Methods: A retrospective analysis of postmarketing surveillance data collected in the United States on full spectrum hemp extract (FSHE) products manufactured by Charlotte's Web (CW) was conducted over an 18-month period (January 2019 to July 2020). The frequency of adverse events (AEs) and serious adverse events (SAEs) was assessed by analyzing AE reports against the estimated number of consumers who purchased products and the total number of products sold.

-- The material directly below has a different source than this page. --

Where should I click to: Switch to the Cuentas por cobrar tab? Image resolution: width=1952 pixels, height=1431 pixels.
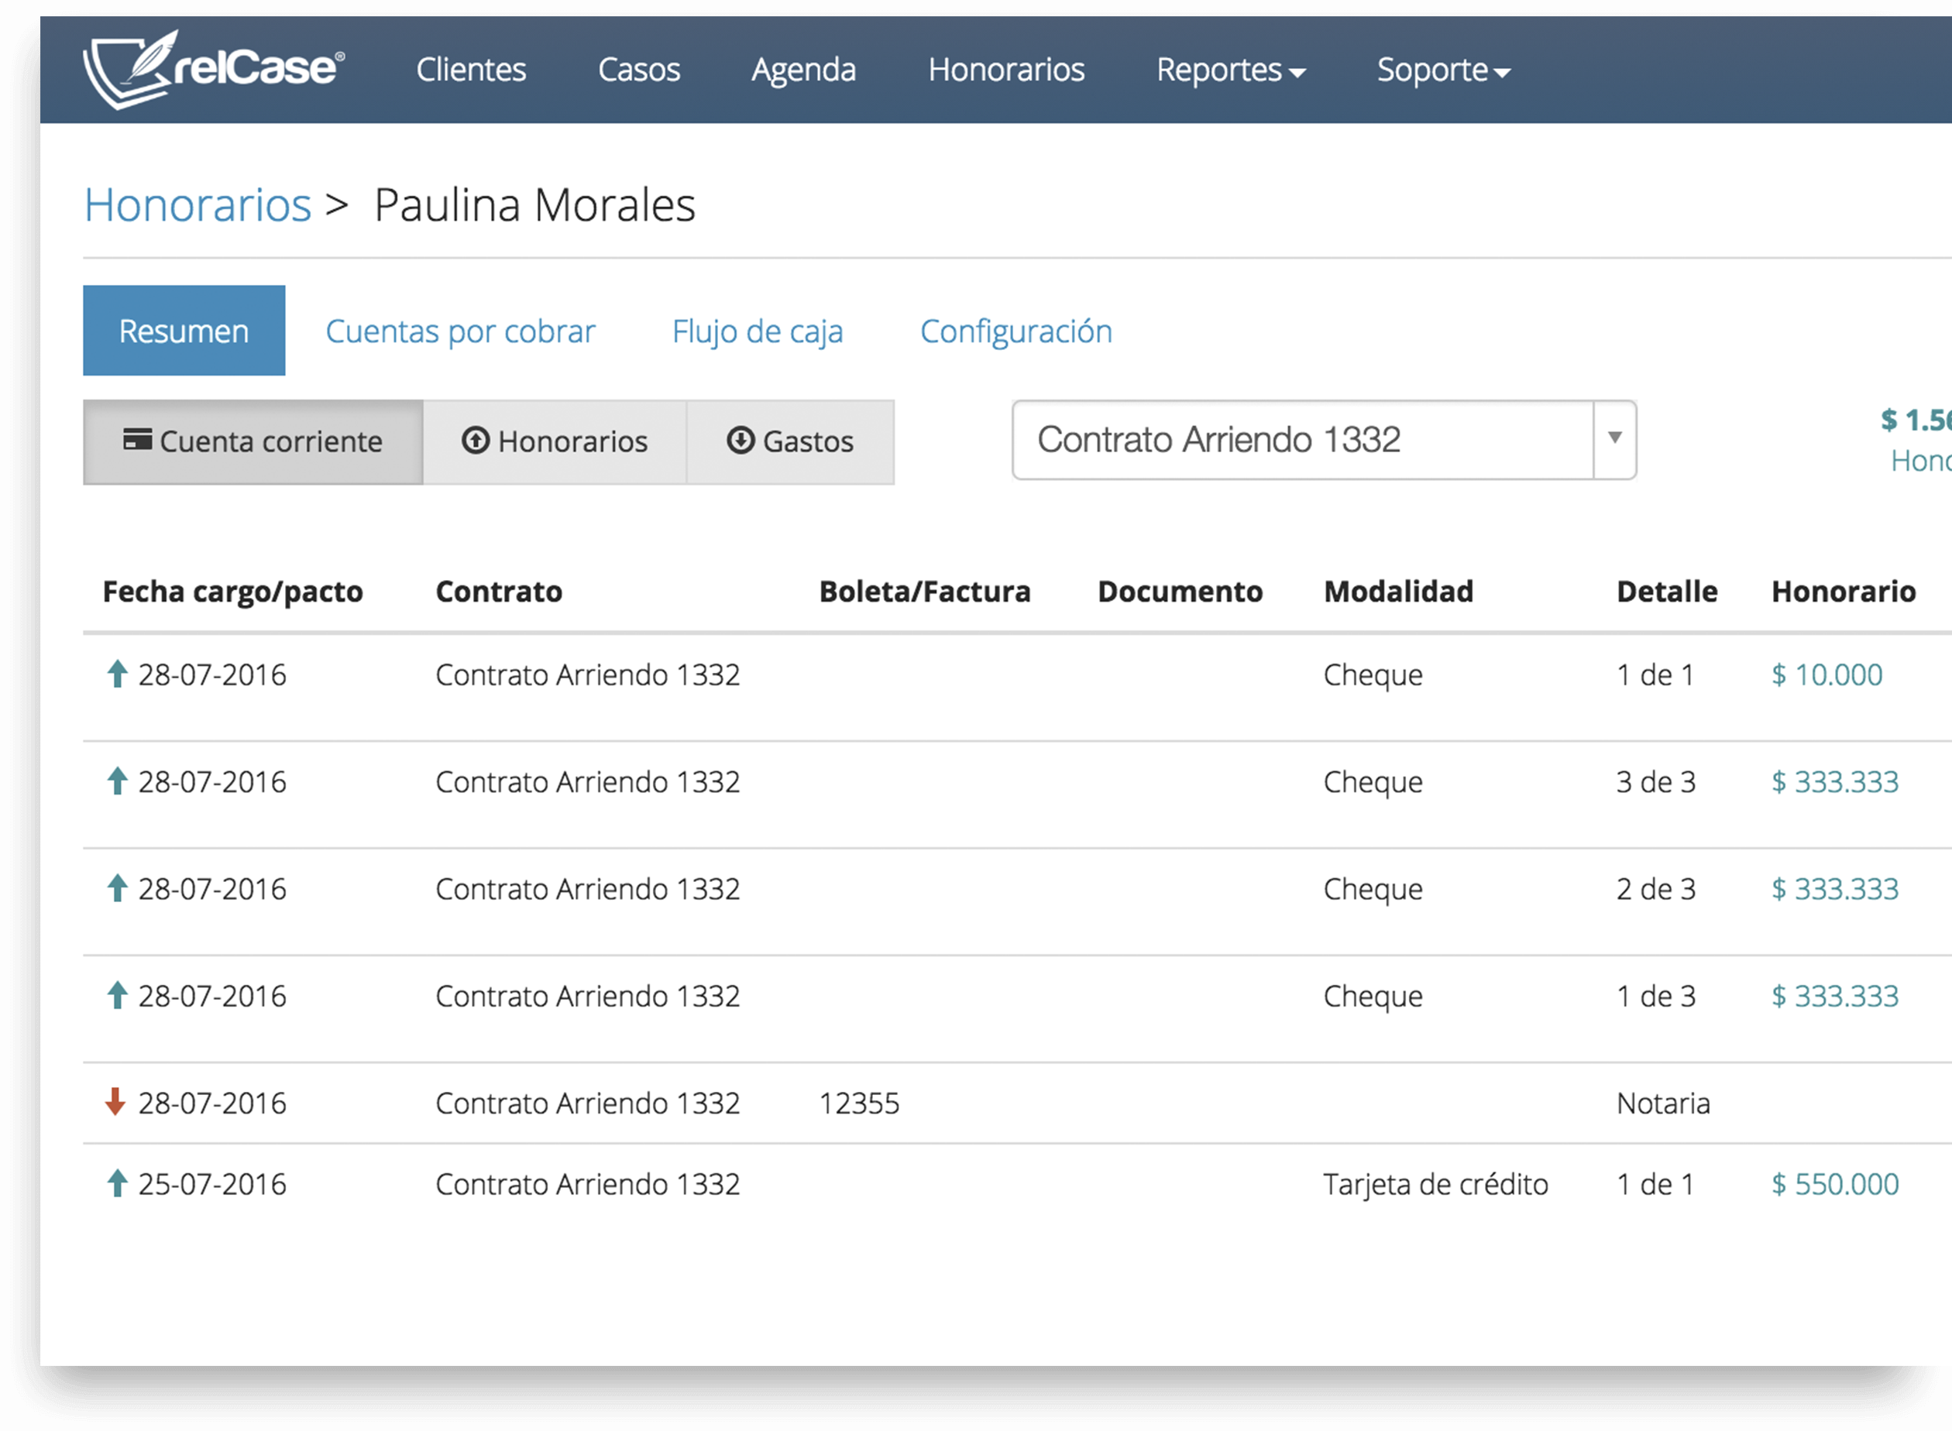click(460, 330)
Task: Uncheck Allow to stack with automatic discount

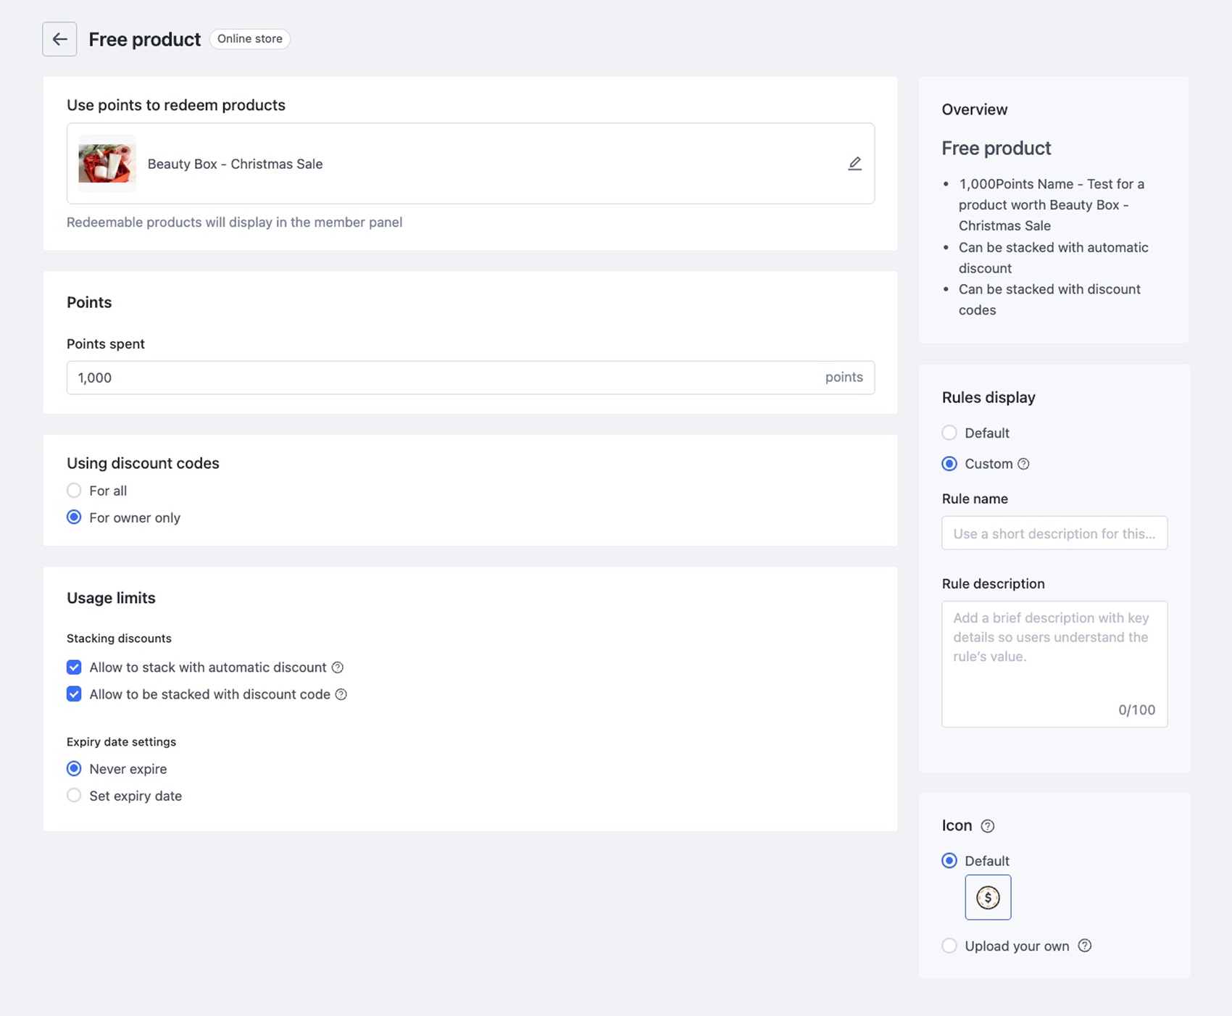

Results: During the 18-month period, approximately 646,391 consumers purchased 1,939,172 products and 431 AEs were reported by 304 individuals. The estimated percentage of consumers who reported at least one adverse event was 0.05%. The percentage of AEs per products sold was 0.02%. Most AEs (98.14%) reported were Grade 1 (i.e., asymptomatic or causing mild symptoms), as classified by the Common Terminology Criteria for Adverse Events. Seven AEs were classified as serious, and the percentage of SAEs per products sold was 0.0004%. None of the reported SAEs were classified as a Grade 4 or Grade 5 (i.e., life threatening or fatal).
Conclusions: Approximately 0.05% of consumers who purchased the CW FSHE products from January 2019 to July 2020 reported an adverse event. The percentage of AEs and SAEs per products sold was 0.02% and 0.0004%, respectively. These data demonstrate that CW FSHE products appear to be well tolerated at recommended doses.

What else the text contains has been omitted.